L’associazione CinemAvvenire, fondata quindici anni fa da Gillo Pontecorvo e ricca della collaborazione di professionalità diverse (l’anima “cinefila ed estetica” convive con quella “antropologica e pedagogica”), tenta di promuovere un approccio più attento e approfondito al mondo del cinema, impegnandosi in una missione didattica tesa a fornir tutti degli strumenti di lettura e analisi di un testo filmico, prescindendo da una banale distinzione tra forma e contenuto e cercando piuttosto quel “meccanismo di attivazione” di qualcos’altro, quella ri-figurazione del mondo che la visione può portare con sé.

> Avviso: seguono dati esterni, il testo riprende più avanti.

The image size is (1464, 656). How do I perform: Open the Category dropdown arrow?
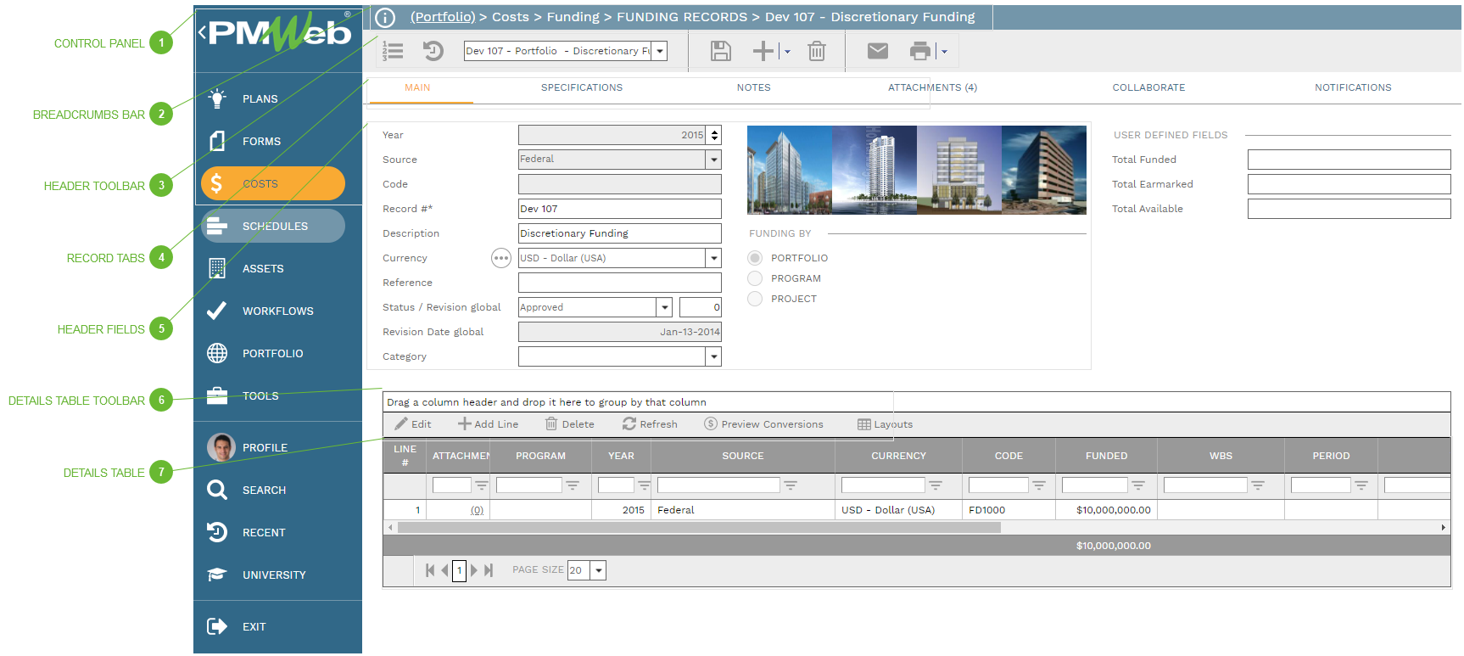point(713,357)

A ottobre, parallelamente all’attività di scuola e laboratorio, è partita National Treasure, una rassegna che permette di scoprire o ri-vedere, in compagnia degli autori, una serie di lavori autarchici e indipendenti, produzioni italiane che difficilmente sono (state) visibili oltre il circuito dei festival.

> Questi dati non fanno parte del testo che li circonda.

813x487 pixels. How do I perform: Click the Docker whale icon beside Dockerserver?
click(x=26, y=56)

Il weekend di fine Ottobre è stato dedicato alla conoscenza dell’opera del collettivo Amanda Flor (Davide Alfonsi, Alessandro Fusto, Daniele Guerrini, Denis Malagnino: attori, registi, montatori e fotografi dei loro film), autore di alcuni lavori in cui risulta evidente un uso coraggioso della bassa risoluzione, che non impedisce ma piuttosto rende più vivo il contatto con quella realtà marginale, misera e al contempo epica, febbrile e mai doma, della provincia romana, contesto e materiale narrativo di tutto il loro cinema.

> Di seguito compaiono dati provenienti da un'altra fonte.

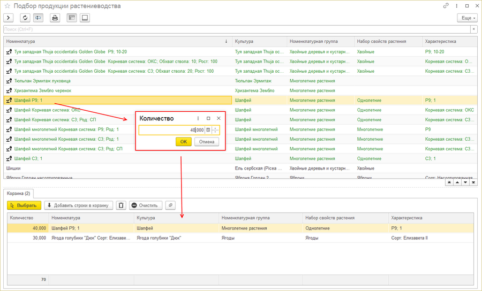
Task: Open the calculator icon in quantity field
Action: (208, 130)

Il lungometraggio con il quale si sono fatti conoscere, La Rieducazione, fu presentato con successo alla Mostra di Venezia del 2006 e divenne un caso per come un film da budget irrisorio (poche migliaia di euro) abbia potuto riscuotere più consensi delle produzioni da kolossal.
Girato a Guidonia, tra cantieri in costruzione e con attori non professionisti, e servendosi al limite del grottesco del bianco e nero, del romanesco e dell’espressività di corpi disfatti dalla fatica e dal tempo, La Rieducazione rinnova – così come gli altri lavori del gruppo – quella tendenza (neorealista?) a non far del cinema una mera occasione di spettacolo, ma – anche attraverso l’ironia o la parodia – una ferita sempre aperta in un immaginario collettivo che non può lasciar da parte la responsabilità umana nei confronti di chi vive ai margini della versione ufficiale che di questa nostra vita ci è data da troppo in alto.
Il programma di National Treasure prosegue sino al 5 Dicembre, prevedendo tra gli altri, le produzioni di Simone Scafidi, GangaFilm e Salvo Cuccia.